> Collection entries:
◆ ◆ ◆ ◆ ◆ ◆ ◆
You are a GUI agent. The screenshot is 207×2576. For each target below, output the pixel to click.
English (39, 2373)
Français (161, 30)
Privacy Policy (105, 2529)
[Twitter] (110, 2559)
◆ ◆ ◆ ◆ ◆ ◆ ◆
> EXERCISE AIM:
The expected output is the complete data, repeated exactly.

> SOLVED PROBLEM:
You are a GUI agent. The screenshot is 207×2576. For each target below, output the pixel to click.
English (39, 2373)
Français (161, 30)
Privacy Policy (105, 2529)
[Twitter] (110, 2559)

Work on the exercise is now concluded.